State cancels charges of incitement to racism against chief rabbi of Safed, Shmuel Eliyahu
Safed's chief rabbi, Shmuel Eliyahu, will not stand trial for inciting racism, the prosecution decided yesterday after a deal was struck between the rabbi and the northern district attorney.
Under the deal, which was sanctioned by the attorney general and the state prosecutor, Eliyahu will publish a statement clarifying the statements that led to the indictment, and the state will withdraw the charges against him.
The three-count indictment against Eliyahu was filed in the Nazareth Magistrate's Court some four months ago, following statements that he made against Arabs in media interviews.
The first charge related to statements made by Eliyahu in 2002, when he called on two occasions for the expulsion of all Arab students from Safed College.
These interviews with Eliyahu took place in the wake of a terror attack on a bus in Meron.
An Arab student from Safed College was suspected at the time of failing to warn authorities of the pending attack.
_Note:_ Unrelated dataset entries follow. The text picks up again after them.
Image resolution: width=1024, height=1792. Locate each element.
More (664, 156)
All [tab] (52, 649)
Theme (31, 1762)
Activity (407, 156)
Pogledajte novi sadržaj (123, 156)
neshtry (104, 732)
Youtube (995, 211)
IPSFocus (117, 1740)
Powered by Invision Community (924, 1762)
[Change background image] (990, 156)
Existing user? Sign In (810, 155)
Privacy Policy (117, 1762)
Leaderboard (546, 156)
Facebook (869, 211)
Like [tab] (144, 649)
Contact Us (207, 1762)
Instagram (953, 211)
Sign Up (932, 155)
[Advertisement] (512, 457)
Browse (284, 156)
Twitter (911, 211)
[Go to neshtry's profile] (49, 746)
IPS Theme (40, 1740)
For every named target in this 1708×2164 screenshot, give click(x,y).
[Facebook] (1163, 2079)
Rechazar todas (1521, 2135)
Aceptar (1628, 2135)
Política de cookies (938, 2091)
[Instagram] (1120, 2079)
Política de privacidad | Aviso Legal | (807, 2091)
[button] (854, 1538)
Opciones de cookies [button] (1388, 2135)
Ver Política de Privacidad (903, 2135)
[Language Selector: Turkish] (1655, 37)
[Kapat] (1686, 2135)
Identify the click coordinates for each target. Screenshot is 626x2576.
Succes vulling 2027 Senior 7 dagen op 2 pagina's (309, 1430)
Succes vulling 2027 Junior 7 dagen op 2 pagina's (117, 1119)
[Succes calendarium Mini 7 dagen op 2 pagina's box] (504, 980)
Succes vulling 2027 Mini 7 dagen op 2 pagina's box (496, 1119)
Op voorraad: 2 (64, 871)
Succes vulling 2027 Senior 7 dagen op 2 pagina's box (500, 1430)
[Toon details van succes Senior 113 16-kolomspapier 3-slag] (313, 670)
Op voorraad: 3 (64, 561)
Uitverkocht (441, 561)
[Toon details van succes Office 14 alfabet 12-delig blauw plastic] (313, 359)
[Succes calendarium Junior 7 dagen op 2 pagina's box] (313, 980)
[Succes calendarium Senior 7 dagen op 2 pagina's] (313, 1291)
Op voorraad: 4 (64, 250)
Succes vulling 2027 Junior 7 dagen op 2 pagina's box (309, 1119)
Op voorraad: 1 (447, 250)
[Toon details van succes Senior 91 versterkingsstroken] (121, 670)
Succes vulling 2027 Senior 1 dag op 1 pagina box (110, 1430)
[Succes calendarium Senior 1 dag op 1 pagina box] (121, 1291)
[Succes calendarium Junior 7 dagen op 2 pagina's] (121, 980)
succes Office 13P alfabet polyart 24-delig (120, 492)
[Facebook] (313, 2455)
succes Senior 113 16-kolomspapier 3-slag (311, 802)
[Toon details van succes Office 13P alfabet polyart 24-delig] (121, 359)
The second charge related to statements made by Eliyahu in a July 2004 radio interview, when he again called for an all-Jewish Safed College. A month later, the rabbi urged Jews not to sell or rent apartments to Arabs.
Under his deal with the state, Eliyahu will issue an unequivocal retraction of the statements attributed to him in the indictment. He will also issue an apology to anyone who may have been offended by his statements and call for respect to be shown toward Israel's Arab population, and particularly Arab students in the north.